* START GIVEN DATA *

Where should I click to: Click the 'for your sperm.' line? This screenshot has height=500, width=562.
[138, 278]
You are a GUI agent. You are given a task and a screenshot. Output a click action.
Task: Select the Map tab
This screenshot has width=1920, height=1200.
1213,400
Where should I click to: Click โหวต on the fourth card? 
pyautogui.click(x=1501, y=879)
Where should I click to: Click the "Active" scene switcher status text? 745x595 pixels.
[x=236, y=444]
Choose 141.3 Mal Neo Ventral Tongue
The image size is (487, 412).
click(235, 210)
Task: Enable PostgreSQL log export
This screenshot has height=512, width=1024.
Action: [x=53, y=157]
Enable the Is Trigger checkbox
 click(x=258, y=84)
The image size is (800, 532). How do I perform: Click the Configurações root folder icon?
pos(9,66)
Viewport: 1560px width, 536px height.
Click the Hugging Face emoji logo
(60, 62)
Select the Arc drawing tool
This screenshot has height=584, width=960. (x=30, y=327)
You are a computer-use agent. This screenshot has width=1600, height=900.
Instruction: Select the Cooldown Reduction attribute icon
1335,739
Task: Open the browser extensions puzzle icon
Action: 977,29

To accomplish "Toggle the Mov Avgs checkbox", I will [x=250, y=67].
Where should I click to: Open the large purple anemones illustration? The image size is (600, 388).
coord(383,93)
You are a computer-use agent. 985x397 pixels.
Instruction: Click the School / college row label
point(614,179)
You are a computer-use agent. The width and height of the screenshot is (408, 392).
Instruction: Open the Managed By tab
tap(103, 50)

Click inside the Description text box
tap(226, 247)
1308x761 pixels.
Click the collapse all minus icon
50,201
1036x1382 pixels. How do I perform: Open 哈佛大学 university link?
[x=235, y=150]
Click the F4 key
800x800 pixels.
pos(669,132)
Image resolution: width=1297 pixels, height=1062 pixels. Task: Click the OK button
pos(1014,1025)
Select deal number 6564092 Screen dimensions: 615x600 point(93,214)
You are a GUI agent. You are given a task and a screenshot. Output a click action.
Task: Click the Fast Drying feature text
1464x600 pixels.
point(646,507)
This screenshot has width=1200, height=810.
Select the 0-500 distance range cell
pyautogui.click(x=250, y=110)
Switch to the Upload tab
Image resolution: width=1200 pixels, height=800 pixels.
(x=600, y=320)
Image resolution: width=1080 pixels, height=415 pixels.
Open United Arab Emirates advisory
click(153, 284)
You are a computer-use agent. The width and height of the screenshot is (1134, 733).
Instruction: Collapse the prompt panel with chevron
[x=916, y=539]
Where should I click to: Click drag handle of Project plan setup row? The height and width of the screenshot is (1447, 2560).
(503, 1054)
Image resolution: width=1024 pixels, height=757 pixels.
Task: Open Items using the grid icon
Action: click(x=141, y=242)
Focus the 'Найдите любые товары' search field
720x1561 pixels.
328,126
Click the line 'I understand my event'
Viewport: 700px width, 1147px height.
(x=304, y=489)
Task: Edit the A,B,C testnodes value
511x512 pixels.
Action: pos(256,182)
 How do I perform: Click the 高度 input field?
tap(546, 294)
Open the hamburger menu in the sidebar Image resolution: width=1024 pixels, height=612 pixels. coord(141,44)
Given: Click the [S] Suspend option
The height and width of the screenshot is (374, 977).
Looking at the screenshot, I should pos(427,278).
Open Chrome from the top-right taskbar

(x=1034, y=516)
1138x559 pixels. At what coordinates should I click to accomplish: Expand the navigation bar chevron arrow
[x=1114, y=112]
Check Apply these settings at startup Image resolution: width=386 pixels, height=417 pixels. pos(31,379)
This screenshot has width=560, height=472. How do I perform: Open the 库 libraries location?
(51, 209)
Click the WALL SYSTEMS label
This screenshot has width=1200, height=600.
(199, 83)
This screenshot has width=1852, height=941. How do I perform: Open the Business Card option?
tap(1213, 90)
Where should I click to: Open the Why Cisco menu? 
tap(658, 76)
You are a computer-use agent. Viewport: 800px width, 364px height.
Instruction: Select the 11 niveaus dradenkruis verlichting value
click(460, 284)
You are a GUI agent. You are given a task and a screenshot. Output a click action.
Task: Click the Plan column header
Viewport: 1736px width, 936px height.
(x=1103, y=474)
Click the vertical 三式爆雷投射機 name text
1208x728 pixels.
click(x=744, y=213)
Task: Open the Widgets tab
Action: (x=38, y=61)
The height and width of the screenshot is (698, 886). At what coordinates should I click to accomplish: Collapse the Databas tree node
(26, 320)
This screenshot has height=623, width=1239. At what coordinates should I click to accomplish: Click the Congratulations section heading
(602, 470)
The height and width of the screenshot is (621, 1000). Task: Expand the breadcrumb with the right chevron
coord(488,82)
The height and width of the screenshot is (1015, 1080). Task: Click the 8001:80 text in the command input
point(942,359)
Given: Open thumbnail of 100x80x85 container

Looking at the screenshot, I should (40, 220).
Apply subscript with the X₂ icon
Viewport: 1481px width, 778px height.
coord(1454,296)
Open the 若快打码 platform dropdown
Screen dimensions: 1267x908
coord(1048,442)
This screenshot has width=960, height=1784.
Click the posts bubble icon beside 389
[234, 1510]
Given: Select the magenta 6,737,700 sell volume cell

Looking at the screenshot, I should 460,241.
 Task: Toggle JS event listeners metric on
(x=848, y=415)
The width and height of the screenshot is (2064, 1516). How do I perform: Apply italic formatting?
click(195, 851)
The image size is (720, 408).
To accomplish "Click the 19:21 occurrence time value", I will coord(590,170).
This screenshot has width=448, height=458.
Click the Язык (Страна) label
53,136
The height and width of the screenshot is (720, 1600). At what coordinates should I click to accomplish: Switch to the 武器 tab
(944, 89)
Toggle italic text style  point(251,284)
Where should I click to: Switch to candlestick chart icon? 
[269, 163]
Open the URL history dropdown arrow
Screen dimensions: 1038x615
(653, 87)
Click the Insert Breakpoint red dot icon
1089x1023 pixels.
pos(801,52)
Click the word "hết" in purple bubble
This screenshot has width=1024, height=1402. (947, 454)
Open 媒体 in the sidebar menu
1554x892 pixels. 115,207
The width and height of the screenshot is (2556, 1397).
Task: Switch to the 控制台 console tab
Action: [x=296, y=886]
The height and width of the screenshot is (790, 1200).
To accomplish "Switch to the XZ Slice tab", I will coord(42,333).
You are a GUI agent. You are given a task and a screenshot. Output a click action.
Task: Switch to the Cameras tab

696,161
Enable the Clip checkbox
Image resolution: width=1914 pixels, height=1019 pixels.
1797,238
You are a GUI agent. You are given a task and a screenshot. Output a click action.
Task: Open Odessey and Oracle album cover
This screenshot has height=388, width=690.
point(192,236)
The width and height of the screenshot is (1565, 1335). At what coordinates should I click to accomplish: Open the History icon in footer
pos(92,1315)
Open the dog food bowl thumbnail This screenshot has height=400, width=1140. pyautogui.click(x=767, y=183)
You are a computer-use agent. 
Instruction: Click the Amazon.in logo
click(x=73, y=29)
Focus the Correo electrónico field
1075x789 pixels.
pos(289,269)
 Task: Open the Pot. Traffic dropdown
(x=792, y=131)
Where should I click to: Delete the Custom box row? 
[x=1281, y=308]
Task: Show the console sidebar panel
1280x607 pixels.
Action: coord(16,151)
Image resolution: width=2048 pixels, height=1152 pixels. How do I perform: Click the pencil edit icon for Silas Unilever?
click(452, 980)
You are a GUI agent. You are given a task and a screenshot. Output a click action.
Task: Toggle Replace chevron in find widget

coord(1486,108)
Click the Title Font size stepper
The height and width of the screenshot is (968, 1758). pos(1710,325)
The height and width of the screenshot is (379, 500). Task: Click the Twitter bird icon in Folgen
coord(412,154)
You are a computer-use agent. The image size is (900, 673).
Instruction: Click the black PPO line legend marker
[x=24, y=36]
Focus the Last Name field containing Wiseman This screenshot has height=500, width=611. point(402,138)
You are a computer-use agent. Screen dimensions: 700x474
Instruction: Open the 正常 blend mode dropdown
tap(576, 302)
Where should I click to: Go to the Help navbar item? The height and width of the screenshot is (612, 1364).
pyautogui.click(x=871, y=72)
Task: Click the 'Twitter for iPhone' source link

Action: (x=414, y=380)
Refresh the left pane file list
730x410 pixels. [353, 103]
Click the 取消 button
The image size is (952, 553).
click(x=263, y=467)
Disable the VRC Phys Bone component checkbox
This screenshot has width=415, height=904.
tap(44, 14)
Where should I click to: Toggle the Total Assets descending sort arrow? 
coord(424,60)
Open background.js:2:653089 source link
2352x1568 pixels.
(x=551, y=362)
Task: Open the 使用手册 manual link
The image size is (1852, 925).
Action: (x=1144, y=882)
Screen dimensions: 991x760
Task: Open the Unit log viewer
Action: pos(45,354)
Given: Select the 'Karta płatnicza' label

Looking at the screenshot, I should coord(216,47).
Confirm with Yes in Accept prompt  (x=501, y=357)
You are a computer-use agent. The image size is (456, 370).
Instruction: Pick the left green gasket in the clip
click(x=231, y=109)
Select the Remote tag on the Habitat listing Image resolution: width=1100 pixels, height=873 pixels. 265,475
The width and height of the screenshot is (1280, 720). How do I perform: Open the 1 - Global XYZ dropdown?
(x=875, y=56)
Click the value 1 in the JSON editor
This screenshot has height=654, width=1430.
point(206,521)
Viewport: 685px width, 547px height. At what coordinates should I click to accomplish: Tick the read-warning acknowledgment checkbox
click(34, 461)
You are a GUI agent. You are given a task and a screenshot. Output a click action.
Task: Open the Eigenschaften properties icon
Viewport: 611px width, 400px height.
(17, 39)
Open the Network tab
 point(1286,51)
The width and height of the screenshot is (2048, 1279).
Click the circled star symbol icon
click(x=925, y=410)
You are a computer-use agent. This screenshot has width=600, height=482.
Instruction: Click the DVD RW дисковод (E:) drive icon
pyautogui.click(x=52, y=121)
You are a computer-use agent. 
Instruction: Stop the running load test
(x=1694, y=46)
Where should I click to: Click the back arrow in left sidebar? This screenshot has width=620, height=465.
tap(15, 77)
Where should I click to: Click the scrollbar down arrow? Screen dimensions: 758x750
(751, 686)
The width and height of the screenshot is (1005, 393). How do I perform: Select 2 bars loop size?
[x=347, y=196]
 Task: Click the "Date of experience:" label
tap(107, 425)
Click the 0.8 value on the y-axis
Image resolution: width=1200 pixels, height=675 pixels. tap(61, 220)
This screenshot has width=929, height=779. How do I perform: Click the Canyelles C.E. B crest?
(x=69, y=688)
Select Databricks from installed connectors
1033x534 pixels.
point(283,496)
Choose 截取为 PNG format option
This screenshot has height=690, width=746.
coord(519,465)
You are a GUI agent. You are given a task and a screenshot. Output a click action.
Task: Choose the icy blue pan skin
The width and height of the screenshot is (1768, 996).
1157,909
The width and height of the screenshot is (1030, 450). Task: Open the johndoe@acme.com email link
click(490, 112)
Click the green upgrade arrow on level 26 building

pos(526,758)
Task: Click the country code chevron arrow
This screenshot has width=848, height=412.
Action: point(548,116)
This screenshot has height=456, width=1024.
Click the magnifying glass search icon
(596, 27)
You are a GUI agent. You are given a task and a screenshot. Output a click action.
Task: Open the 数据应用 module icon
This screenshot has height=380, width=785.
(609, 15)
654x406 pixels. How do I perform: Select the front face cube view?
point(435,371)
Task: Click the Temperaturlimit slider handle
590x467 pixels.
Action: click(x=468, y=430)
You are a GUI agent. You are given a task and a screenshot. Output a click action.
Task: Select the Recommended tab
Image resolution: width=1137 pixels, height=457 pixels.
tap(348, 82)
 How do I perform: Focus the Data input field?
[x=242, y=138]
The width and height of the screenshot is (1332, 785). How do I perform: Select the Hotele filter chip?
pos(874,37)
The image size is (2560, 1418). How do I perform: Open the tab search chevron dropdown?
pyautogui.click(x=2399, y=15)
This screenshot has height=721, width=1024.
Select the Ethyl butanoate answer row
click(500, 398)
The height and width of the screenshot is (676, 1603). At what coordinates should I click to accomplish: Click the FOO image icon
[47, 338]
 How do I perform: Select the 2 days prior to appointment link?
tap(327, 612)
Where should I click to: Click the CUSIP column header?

* END GIVEN DATA *

__PROBLEM TO SOLVE__: Duplicate the lines above verbatim, from the line with "The width and height of the screenshot is (2064, 1516)." up to and including the line with "I will coord(42,333).".

__EXERCISE ANSWER__:
The width and height of the screenshot is (2064, 1516). How do I perform: Apply italic formatting?
click(195, 851)
The image size is (720, 408).
To accomplish "Click the 19:21 occurrence time value", I will coord(590,170).
This screenshot has width=448, height=458.
Click the Язык (Страна) label
53,136
The height and width of the screenshot is (720, 1600). At what coordinates should I click to accomplish: Switch to the 武器 tab
(944, 89)
Toggle italic text style  point(251,284)
Where should I click to: Switch to candlestick chart icon? 
[269, 163]
Open the URL history dropdown arrow
Screen dimensions: 1038x615
(653, 87)
Click the Insert Breakpoint red dot icon
1089x1023 pixels.
pos(801,52)
Click the word "hết" in purple bubble
This screenshot has width=1024, height=1402. (947, 454)
Open 媒体 in the sidebar menu
1554x892 pixels. 115,207
The width and height of the screenshot is (2556, 1397).
Task: Switch to the 控制台 console tab
Action: [x=296, y=886]
The height and width of the screenshot is (790, 1200).
To accomplish "Switch to the XZ Slice tab", I will coord(42,333).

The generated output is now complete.